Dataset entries
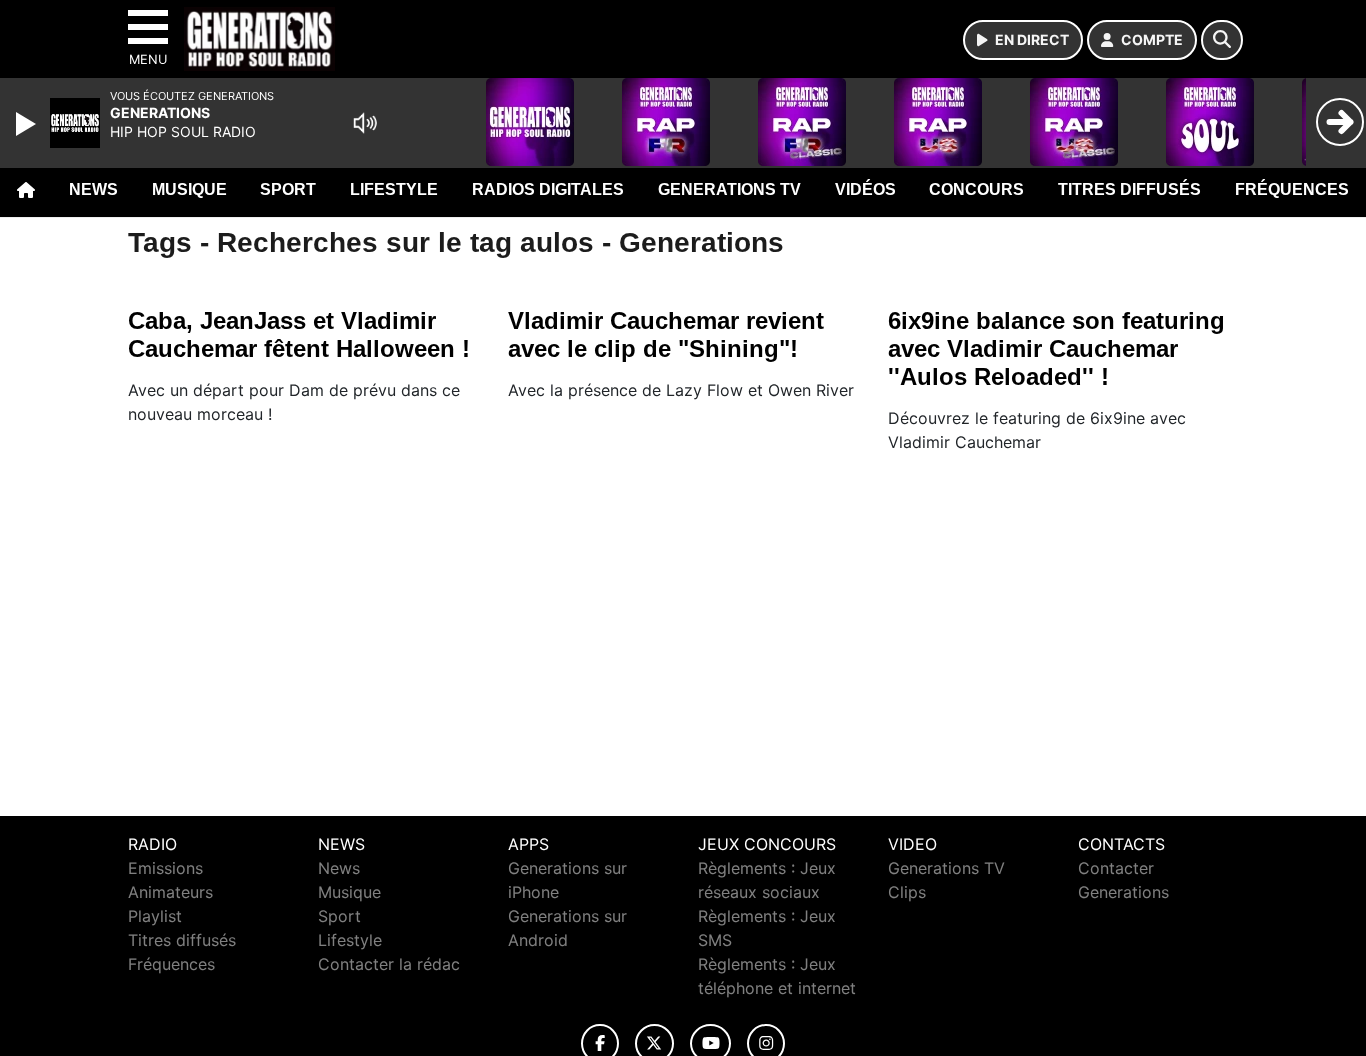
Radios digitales (548, 189)
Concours (976, 189)
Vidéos (865, 189)
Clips (907, 892)
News (93, 189)
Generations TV (729, 189)
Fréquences (1292, 189)
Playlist (155, 916)
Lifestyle (394, 189)
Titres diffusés (1129, 189)
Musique (189, 189)
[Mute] (365, 123)
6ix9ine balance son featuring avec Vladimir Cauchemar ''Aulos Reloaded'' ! (1056, 348)
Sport (288, 189)
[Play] (28, 124)
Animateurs (170, 892)
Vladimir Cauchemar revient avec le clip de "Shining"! (666, 334)
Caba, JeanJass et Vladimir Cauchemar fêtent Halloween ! (299, 334)
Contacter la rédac (389, 964)
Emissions (165, 868)
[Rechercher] (1222, 40)
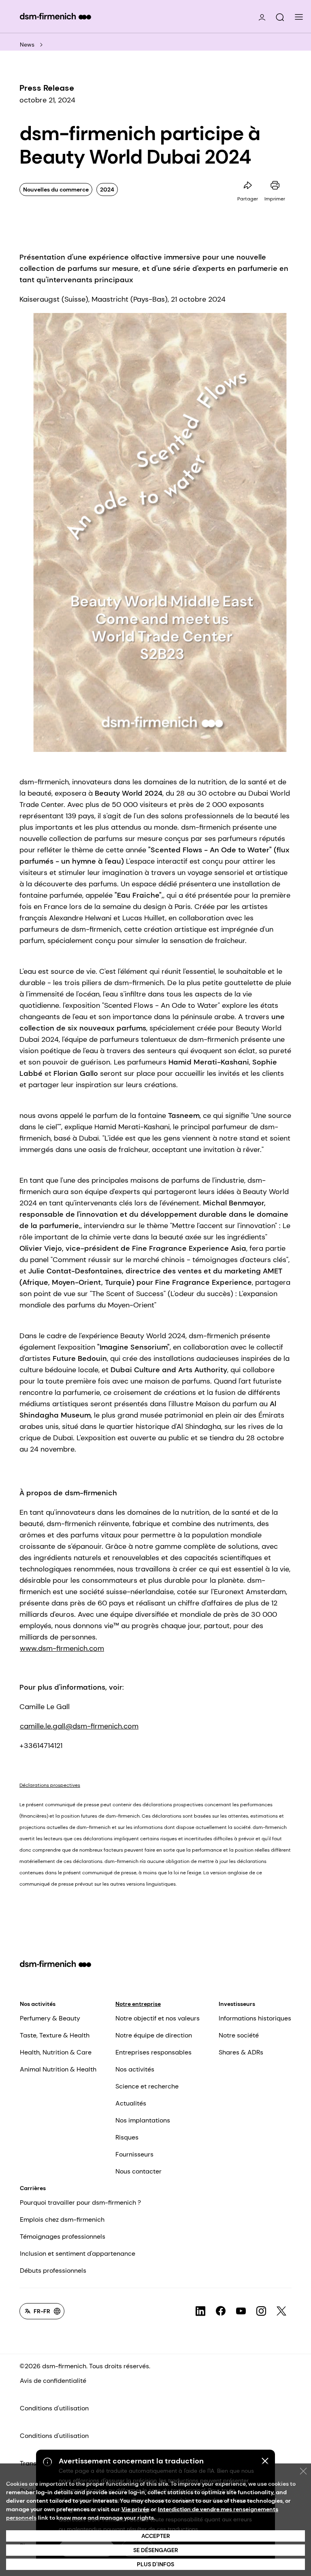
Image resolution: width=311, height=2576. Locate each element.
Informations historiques (255, 2018)
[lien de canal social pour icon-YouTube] (241, 2311)
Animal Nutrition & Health (58, 2069)
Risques (126, 2137)
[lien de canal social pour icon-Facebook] (221, 2311)
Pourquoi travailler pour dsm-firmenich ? (80, 2202)
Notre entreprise (138, 2004)
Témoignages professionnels (62, 2236)
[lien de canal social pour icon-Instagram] (261, 2311)
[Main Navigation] (299, 17)
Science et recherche (147, 2086)
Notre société (239, 2035)
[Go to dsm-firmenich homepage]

• ACTIVITY:
From the line that has "Sport (288, 189)" through the line that has "Emissions (165, 868)", copy every line exactly as it appears above, and leave out all others.

• WRITTEN RESPONSE:
Sport (288, 189)
[Play] (28, 124)
Animateurs (170, 892)
Vladimir Cauchemar revient avec le clip de "Shining"! (666, 334)
Caba, JeanJass et Vladimir Cauchemar fêtent Halloween ! (299, 334)
Contacter la rédac (389, 964)
Emissions (165, 868)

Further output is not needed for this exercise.